■ **Job**
Can you multiply the click coordinates in the answers by 2.3, rounding each result to a whole number with halves going up, and write out again only the lines that begin at the one containing "630x646 pixels. How" and stop after the one containing "will [793, 125]."? Include the requests, and leave every other number unchanged.

■ **Provided information**

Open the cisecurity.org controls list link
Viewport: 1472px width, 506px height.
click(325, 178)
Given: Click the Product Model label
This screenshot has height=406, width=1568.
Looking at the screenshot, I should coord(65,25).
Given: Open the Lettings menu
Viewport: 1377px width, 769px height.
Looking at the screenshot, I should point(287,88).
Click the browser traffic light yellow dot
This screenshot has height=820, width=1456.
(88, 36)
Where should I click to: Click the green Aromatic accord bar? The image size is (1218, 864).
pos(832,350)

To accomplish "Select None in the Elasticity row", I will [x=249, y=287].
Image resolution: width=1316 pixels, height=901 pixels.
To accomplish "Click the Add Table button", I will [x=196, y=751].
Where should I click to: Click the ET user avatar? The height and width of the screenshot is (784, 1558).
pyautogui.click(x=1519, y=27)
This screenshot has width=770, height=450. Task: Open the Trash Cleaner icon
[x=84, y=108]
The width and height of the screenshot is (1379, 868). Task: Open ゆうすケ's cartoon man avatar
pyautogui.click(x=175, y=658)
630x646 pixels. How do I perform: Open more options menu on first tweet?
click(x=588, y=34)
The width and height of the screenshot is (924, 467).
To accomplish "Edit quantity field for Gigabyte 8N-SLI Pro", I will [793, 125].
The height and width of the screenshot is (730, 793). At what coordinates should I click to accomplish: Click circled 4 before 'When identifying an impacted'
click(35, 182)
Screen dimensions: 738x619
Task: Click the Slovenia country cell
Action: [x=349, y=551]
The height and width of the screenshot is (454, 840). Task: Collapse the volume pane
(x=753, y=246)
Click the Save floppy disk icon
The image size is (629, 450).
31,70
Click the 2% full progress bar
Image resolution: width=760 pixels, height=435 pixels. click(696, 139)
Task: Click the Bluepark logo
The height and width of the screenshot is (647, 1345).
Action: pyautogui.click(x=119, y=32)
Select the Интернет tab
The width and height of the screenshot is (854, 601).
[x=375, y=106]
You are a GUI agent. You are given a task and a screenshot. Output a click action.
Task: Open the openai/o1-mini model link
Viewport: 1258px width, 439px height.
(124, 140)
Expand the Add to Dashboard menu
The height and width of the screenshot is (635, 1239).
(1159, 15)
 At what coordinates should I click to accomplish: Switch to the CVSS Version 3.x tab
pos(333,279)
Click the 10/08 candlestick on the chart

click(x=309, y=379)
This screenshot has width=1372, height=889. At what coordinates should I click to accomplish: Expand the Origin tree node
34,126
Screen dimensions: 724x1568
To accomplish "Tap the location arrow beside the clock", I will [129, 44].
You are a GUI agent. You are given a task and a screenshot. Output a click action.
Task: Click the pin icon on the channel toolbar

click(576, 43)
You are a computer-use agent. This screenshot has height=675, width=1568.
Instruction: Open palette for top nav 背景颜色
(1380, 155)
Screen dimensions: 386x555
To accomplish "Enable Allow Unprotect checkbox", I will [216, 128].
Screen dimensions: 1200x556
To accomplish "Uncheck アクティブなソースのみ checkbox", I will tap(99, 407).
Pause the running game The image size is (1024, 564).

■ **Result**
630x646 pixels. How do I perform: Open more options menu on first tweet?
click(x=1352, y=78)
The width and height of the screenshot is (924, 467).
To accomplish "Edit quantity field for Gigabyte 8N-SLI Pro", I will [1824, 288].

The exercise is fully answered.